== What this exercise asks ==
1) According to the advice column on exempt employees' hours, why is it probably legal for the company to require the promoted employee to work 40 hours a week? Answer in one to three sentences.
2) From the advice column on exempt employees' hours, set down the stretch from "DEAR EXTENDED: It's" through "Inc. in Syosset.".
3) Resume the advice column on exempt employees' hours from where it stops.

== Given passage ==
........
Promotion comes with extended hours -- and there's nothing illegal about it

The rules and regulations give employers wide powers

The rules and regulations give employers wide powers to determine the number of hours employees work. Photo Credit: iStock

DEAR CARRIE: I work for a local company that pays all full-time exempt and nonexempt employees based on a 35-hour workweek. An exempt employee I supervise is being promoted, and will receive a $5,700 annual salary increase. The manager informed me that because of the move-up in rank and pay, the exempt employee will now have to work 40 hours a week, five hours more than we typically do. I understand the definition of exempt, but can a manager legally change an employee's schedule so that the person regularly works beyond what the company defines as full time? -- Extended Hours Legal

DEAR EXTENDED: It's probably legal. As long as the company meets the salary and duties requirements for declaring that worker exempt, it can require her to work any number of extra hours.

"If both the salary and job requirements are satisfied, employers have large discretion in the number of hours they may require an exempt employee to work," said attorney Beth Fagin, a labor and employment consultant at the labor-relations and human-resource consulting firm Portnoy, Messinger, Pearl & Associates Inc. in Syosset.

"The fact that the employee in question is being told that [her] required work hours are now 40 would not violate the Fair Labor Standards Act, which does not set a maximum number of hours a week for exempt employees."
........
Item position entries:
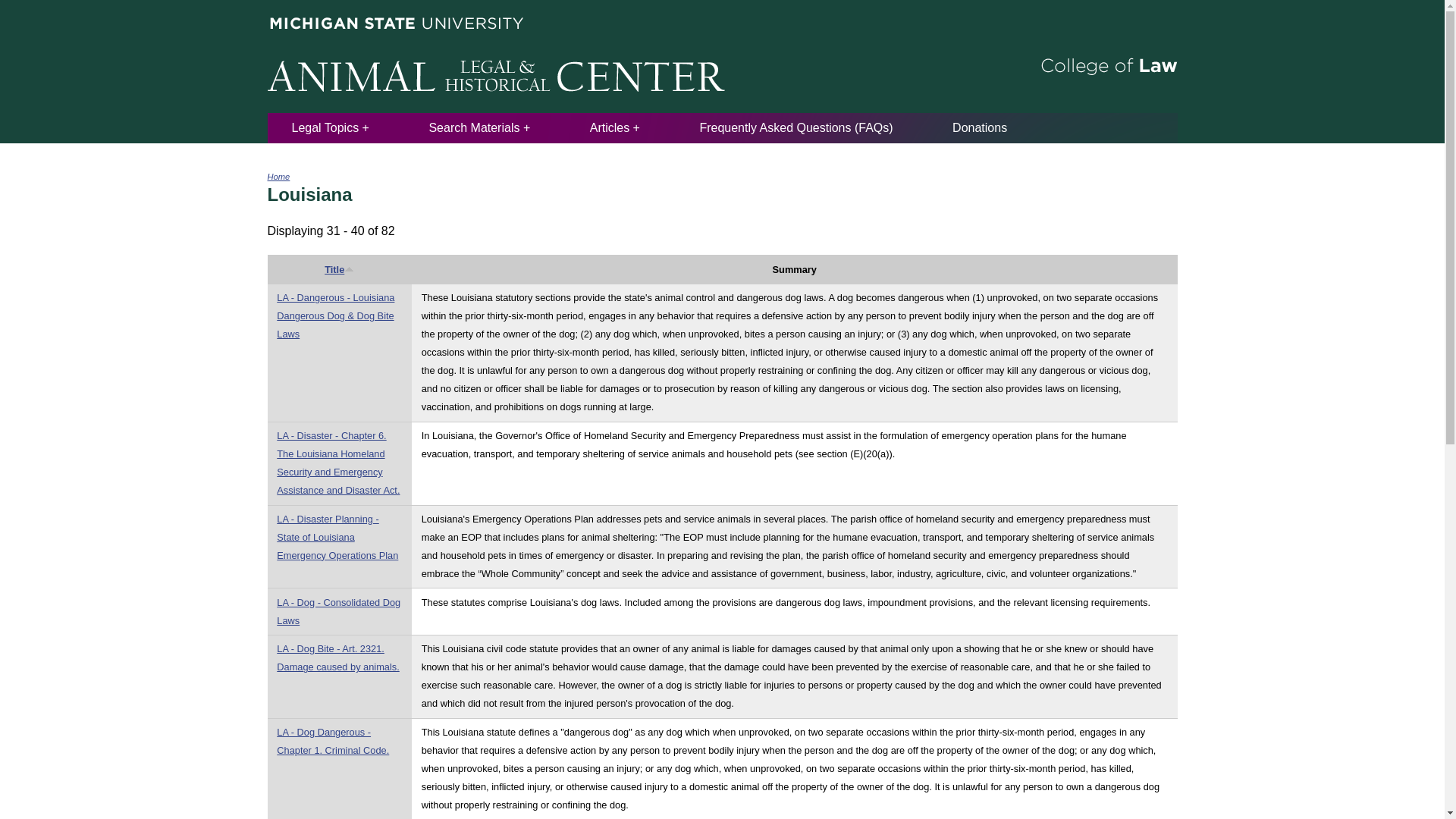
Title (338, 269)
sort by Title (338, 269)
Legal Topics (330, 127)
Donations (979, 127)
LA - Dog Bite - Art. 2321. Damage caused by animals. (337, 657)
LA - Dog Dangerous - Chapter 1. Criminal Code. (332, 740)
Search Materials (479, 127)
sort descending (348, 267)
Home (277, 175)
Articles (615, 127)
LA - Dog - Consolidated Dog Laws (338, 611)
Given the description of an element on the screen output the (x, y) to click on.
........
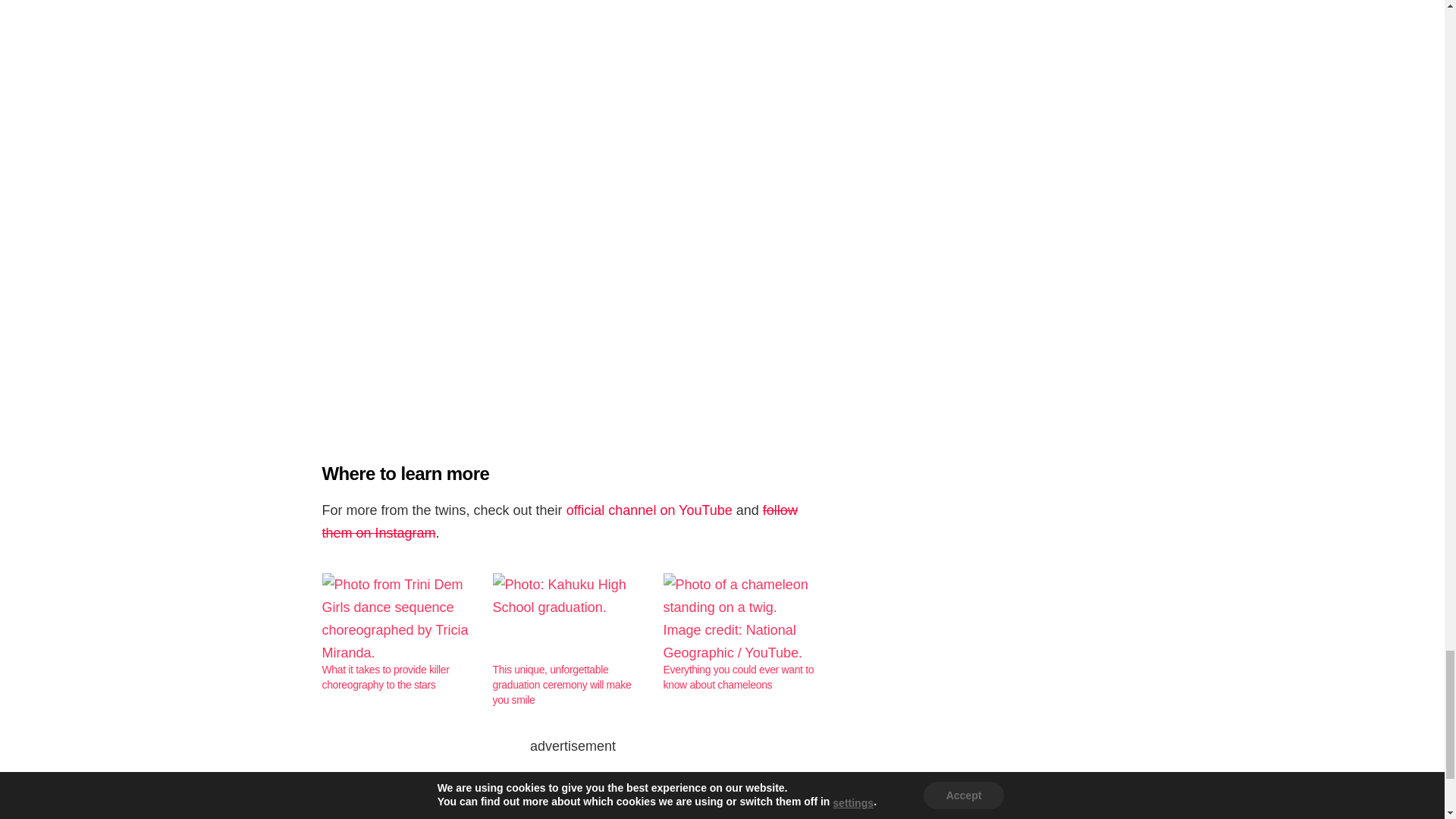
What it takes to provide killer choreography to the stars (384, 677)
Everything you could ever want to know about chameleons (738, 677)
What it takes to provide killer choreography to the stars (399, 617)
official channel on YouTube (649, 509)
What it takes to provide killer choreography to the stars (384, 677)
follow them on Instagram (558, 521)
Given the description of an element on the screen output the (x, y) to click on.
........
== Written answers ==
1) If the company meets the salary and duties requirements for classifying the worker as exempt, it can require any number of extra hours. The Fair Labor Standards Act sets no maximum number of weekly hours for exempt employees, so a 40-hour requirement would not violate it.

2)
DEAR EXTENDED: It's probably legal. As long as the company meets the salary and duties requirements for declaring that worker exempt, it can require her to work any number of extra hours.

"If both the salary and job requirements are satisfied, employers have large discretion in the number of hours they may require an exempt employee to work," said attorney Beth Fagin, a labor and employment consultant at the labor-relations and human-resource consulting firm Portnoy, Messinger, Pearl & Associates Inc. in Syosset.

3)
It's worth mentioning that state labor law requires companies in such industries as retail and manufacturing to give employees a day of rest a week. Outside of that, those workers can legally be required to work any number of hours.

And an exempt employee doesn't have to be paid for any extra hours.

"The term 'exempt employee' refers to the fact that the employee is exempt from the requirements of the overtime laws," Fagin said.

The FLSA defines the duties and salary requirements that determine whether an employee can be legally classified as exempt. The two most widely applied exemptions are "executive," which includes managers whose primary duties consist of supervising at least two full-time employees, and "administrative," for employees who exercise discretion and independent judgment regarding important business matters. Executive secretaries fall into this category.

The FLSA and New York State wage laws set the minimum salary for exempt employees. That salary is currently $656.25 a week in New York, which trumps the federal $455. The U.S. Department of Labor has proposed more than doubling the latter amount to $970 a week.

The rules for nonexempt employees are different. If the company asks them to work more than 35 hours a week, they have to be paid for all those extra hours.

But as Fagin points out, if they don't exceed 40 hours a week, that extra time could be paid as straight time. That changes when they exceed 40 hours a week, however. Then, they must earn at least one and one-half times their regular hourly rate for those extra hours.

DEAR READERS: Several of you emailed me in response to the Premature Good-Bye question last week from an employee who was dismissed soon after she gave a two-week notice. You wanted to know if she is entitled to unemployment benefits.

The answer is she could be, since she is out of two weeks of work through no fault of her own. But if she qualified for benefits, she would probably receive just one week because of the one-week waiting period.

Thanks to all for keeping this columnist on her toes.